00:49:59 - Brian Douglas
And we want to showcase that, so that's the goal. It's just that because we took the VC route, we also have to have a viable business, which we have. So for that reason, we're really focused on the problem, trying to have an elegant solution that makes sense. This entire path has been: how do we make this make sense where we can still encourage new bootcamp grads to do open source, but also connect with companies that need to validate their presence in the space?
00:50:33 - Anthony Campolo
Awesome.
00:50:34 - Brian Douglas
Yeah.
00:50:34 - Anthony Campolo
And I was grabbing links to that and some other stuff throughout the show. That'll be in the show notes for people to check out. Let people know where they can find you and Open Sauced on the internet.
00:50:45 - Brian Douglas
Yeah. bdougie on Twitter, bdougie on GitHub, and opensauced almost everywhere else except Twitter, which is saucedopen.
00:50:55 - Anthony Campolo
And try and get opensauced.
00:50:57 - Brian Douglas
I've been tweeting out this person and dming them. I'm pretty sure it's a dead account. So I gotta ask Elon at this point.

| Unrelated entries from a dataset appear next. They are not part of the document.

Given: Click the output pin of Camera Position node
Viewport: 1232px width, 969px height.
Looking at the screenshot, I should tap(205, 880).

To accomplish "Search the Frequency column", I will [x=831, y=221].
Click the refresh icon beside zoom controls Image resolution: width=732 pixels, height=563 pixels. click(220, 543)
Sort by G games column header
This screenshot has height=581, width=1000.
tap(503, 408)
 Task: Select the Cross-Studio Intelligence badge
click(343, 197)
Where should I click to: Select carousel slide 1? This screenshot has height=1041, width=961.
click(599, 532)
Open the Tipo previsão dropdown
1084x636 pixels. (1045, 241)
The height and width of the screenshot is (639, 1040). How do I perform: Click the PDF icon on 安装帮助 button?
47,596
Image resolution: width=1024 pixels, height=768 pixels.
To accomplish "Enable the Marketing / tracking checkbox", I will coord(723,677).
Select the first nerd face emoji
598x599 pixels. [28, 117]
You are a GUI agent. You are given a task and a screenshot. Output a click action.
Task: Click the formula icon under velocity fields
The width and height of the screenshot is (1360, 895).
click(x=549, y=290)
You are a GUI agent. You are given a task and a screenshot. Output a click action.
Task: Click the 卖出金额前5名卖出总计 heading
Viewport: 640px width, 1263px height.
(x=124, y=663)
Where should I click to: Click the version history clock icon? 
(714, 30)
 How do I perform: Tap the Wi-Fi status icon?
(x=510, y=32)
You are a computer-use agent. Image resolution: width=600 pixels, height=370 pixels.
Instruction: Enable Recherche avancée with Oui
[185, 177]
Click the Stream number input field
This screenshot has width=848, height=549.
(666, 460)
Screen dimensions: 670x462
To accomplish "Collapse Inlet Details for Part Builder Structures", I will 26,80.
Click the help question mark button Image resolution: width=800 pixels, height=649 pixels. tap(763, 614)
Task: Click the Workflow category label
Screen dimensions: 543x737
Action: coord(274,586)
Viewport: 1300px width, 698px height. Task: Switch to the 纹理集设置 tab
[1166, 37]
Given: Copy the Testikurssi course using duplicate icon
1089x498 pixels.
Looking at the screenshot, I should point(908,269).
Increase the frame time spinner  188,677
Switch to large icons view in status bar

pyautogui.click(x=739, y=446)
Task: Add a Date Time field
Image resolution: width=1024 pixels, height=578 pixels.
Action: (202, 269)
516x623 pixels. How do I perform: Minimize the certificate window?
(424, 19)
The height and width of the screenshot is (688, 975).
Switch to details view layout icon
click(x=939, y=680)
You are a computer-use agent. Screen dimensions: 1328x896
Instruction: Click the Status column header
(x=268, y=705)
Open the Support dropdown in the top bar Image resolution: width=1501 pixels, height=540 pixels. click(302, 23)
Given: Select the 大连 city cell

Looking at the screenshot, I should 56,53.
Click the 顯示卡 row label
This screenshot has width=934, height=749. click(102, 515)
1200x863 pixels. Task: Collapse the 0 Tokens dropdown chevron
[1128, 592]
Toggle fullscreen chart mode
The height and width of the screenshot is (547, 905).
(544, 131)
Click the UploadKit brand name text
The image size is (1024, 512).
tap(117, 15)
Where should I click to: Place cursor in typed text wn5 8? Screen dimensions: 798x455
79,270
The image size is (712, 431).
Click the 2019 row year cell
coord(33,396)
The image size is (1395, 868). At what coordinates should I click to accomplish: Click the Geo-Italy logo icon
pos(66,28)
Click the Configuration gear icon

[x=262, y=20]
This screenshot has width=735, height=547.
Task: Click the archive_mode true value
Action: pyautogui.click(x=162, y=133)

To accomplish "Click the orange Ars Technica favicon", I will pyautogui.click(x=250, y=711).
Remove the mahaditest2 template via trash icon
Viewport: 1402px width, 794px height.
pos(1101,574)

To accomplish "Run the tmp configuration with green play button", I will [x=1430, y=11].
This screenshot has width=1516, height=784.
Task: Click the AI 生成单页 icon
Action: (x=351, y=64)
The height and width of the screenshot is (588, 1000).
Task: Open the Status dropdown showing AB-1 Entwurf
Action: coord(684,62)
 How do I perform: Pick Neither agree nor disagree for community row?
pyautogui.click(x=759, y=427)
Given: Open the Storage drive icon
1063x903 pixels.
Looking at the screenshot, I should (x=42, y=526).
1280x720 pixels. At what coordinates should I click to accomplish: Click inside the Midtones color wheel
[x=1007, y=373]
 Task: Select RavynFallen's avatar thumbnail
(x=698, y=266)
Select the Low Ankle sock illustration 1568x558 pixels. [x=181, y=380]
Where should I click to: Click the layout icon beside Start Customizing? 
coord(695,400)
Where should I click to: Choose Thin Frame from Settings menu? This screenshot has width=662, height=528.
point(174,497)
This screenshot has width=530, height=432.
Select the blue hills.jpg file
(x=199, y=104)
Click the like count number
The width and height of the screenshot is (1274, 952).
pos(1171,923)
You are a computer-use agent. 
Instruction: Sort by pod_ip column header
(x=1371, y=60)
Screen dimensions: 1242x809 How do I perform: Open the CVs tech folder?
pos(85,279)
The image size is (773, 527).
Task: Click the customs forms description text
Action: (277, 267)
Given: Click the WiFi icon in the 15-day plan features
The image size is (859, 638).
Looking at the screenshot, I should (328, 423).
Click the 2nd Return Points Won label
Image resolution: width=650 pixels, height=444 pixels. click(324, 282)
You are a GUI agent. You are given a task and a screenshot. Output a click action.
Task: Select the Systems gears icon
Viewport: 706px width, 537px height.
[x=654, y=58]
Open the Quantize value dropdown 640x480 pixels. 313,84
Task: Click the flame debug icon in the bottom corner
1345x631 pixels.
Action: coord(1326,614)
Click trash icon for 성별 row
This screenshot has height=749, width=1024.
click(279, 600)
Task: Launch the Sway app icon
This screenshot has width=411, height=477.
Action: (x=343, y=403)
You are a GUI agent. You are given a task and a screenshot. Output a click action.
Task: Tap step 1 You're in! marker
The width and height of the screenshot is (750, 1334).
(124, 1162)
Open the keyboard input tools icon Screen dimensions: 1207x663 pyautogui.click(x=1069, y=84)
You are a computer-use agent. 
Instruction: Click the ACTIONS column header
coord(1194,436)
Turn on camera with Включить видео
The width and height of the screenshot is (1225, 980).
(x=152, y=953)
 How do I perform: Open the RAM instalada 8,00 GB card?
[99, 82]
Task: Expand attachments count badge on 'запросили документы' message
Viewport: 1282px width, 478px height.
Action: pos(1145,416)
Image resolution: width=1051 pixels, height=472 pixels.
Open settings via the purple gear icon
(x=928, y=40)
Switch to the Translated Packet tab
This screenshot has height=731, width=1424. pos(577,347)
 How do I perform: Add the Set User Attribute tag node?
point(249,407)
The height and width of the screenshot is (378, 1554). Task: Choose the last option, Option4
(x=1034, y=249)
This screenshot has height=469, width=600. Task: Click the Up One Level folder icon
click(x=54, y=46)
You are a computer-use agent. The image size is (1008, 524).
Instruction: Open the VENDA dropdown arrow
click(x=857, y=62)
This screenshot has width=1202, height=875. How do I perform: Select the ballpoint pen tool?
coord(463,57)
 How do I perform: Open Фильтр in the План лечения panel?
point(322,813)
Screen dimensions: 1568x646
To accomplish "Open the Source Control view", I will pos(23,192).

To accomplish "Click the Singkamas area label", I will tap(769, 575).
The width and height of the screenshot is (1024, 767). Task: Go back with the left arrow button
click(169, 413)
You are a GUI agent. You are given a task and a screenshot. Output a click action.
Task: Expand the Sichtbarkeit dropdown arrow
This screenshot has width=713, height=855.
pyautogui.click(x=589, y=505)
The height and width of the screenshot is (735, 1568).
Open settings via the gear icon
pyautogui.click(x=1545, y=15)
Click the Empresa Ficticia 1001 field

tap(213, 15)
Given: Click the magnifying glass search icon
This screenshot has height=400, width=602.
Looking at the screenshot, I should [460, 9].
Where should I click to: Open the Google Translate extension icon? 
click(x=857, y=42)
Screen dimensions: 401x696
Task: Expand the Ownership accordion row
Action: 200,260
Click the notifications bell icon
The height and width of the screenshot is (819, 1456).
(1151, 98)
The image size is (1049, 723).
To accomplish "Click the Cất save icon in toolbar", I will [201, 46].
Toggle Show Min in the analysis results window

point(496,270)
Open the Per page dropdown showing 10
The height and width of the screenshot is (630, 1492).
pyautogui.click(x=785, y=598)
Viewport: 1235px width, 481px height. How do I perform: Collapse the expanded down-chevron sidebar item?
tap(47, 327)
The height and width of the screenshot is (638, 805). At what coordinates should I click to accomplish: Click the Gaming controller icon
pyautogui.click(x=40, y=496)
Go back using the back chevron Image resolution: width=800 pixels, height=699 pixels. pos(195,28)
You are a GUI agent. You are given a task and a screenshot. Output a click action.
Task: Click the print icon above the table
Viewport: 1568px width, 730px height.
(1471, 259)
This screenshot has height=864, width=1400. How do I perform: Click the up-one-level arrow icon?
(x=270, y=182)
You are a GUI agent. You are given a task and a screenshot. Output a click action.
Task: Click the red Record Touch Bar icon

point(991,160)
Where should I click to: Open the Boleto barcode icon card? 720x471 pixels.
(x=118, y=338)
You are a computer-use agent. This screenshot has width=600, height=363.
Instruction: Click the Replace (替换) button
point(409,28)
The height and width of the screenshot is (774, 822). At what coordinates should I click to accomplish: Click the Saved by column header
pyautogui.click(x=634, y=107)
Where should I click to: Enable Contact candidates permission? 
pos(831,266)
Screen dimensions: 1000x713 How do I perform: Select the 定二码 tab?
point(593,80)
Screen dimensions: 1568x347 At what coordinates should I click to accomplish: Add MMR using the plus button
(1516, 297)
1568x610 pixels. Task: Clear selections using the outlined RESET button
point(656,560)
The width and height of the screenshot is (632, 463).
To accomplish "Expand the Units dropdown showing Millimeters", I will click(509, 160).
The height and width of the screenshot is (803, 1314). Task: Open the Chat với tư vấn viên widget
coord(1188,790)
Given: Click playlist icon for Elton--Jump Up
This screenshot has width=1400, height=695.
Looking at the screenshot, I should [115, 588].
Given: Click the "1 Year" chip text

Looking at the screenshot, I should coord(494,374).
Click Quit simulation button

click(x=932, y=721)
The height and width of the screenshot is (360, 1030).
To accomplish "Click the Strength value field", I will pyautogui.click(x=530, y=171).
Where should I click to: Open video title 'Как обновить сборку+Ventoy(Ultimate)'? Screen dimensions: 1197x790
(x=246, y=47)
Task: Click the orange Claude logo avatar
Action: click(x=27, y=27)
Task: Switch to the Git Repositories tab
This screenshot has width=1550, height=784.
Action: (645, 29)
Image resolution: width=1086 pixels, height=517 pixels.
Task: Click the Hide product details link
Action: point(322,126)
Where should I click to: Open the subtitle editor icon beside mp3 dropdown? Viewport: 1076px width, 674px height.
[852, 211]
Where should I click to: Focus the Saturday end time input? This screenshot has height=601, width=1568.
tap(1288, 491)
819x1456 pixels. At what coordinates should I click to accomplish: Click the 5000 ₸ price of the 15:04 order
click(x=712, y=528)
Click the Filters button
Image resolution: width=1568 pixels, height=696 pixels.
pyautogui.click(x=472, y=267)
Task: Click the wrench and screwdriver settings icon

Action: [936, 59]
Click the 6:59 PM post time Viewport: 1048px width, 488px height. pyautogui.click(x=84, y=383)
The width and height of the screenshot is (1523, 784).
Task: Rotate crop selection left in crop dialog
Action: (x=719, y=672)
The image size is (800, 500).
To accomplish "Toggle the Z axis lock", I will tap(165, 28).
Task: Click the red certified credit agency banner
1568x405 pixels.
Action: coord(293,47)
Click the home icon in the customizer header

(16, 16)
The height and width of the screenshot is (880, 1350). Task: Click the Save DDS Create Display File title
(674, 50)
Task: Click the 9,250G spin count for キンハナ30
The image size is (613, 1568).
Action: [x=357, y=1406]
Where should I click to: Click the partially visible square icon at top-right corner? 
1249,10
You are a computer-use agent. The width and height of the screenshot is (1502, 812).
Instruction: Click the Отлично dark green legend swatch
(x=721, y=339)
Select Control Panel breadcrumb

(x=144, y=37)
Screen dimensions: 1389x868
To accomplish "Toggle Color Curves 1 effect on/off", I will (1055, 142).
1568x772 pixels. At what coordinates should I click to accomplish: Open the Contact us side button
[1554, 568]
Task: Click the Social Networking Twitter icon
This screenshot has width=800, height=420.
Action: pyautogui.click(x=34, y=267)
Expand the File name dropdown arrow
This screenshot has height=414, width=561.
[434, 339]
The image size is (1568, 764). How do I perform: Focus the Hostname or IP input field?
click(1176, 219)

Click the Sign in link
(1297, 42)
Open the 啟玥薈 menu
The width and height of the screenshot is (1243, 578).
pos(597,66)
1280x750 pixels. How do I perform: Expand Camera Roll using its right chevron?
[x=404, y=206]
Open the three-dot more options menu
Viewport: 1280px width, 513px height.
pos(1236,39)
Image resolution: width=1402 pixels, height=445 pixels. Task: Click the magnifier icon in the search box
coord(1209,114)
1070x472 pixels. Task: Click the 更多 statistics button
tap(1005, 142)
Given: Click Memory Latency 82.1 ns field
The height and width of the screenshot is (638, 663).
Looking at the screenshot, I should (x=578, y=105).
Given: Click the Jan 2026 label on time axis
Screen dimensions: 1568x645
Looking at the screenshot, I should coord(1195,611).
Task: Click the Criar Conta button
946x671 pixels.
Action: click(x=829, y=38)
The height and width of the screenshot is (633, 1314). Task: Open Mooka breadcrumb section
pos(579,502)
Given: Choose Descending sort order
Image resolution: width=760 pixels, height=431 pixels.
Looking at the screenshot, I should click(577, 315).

00:51:05 - Scott Steinlage
Interesting.
00:51:06 - Brian Douglas
Yeah.
00:51:07 - Anthony Campolo
I want to get JS Jam because I don't like having to type out JavaScript Jam every time. I went to one of our handles that has 0 followers and 0 following, and they joined in March 2009. It says Jenny James. I feel like this would be an
00:51:23 - Brian Douglas
easy one to make a case for. Yeah, if they had a customer support team, it'd be so much easier. But honestly, they should really just have pay-to-claim or something. I don't know what the deal is, but obviously they can get X as an account name, so we'll see. One day we'll get there.
00:51:49 - Scott Steinlage
Cool.
00:51:50 - Brian Douglas
Well, hope everyone stays saucy. Yeah.
00:51:53 - Scott Steinlage
Appreciate you, man. Thanks, everybody.